Милликен заблуждался. Эйнштейн не отказался от фотона, однако, поскольку внимание ученого было занято другим, вполне понятно, почему Милликену так показалось. И все же ни фотон, ни квантовая теория, которую он породил, не умерли. Напротив, они вскоре станут звездами – благодаря Нильсу Бору (1885–1962), двадцати-с-чем-то-летнему молодому человеку, который ни укоренился в убеждениях, ни имел достаточно опыта, чтобы отказаться от риска потратить время и бросить вызов нашим представлениям о законах, правящих миром.
Когда Нильс Бор учился в школе, ему рассказывали, как греки придумали натурфилософию, и что уравнения Исаака Ньютона, описывавшие отклик физических тел на воздействие силы тяготения, – первый громадный шаг к пониманию устройства мира, поскольку благодаря им ученые могут производить количественные оценки движения падающих и движущихся по орбите тел. Бора учили и тому, что незадолго до его рождения Максвелл добавил к трудам Ньютона теорию, как предметы взаимодействуют с электрическими и магнитными полями и генерируют их, – и таким образом довел мировоззрение Ньютона до его вершины.

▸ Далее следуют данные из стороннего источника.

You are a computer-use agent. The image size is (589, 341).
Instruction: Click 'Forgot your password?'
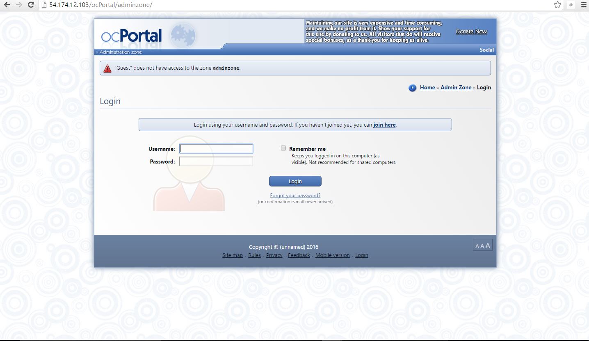(295, 196)
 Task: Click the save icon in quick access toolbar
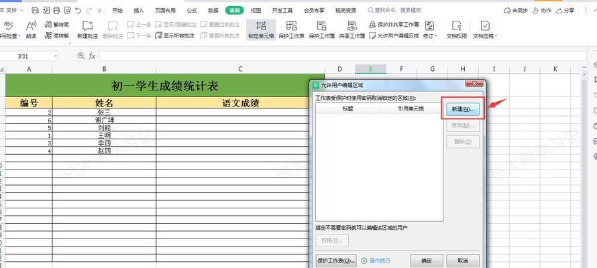(35, 11)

Физики во времена юности Бора, казалось, располагали теорией и сил, и движения, включавшей в себя все взаимодействия, какие есть в природе и известные на ту пору. Бор, однако, не ведал вот чего: на рубеже веков, когда сам он поступил в Университет Копенгагена и принялся за свою научную работу, почти через двести лет все более поразительных успехов мировоззрение Ньютона готово было того и гляди рухнуть.
Как мы уже убедились, ньютонианство оказалось под сомнением, поскольку новая теория Максвелла хоть поначалу и позволила расширить Ньютоновы законы движения на множество других явлений, позднее оказалось, что излучение абсолютно черного тела и фотоэлектрический эффект, например, не укладываются в предсказания Ньютоновой (классической) физики. Однако прорывы в развитии теории, осуществленные Эйнштейном и Планком, стали возможны лишь благодаря техническим нововведениям, позволившим экспериментаторам исследовать физические процессы с участием атома. И именно этот поворот событий вдохновил Бора, поскольку он питал большое почтение – и располагал изрядным даром – к экспериментальной работе.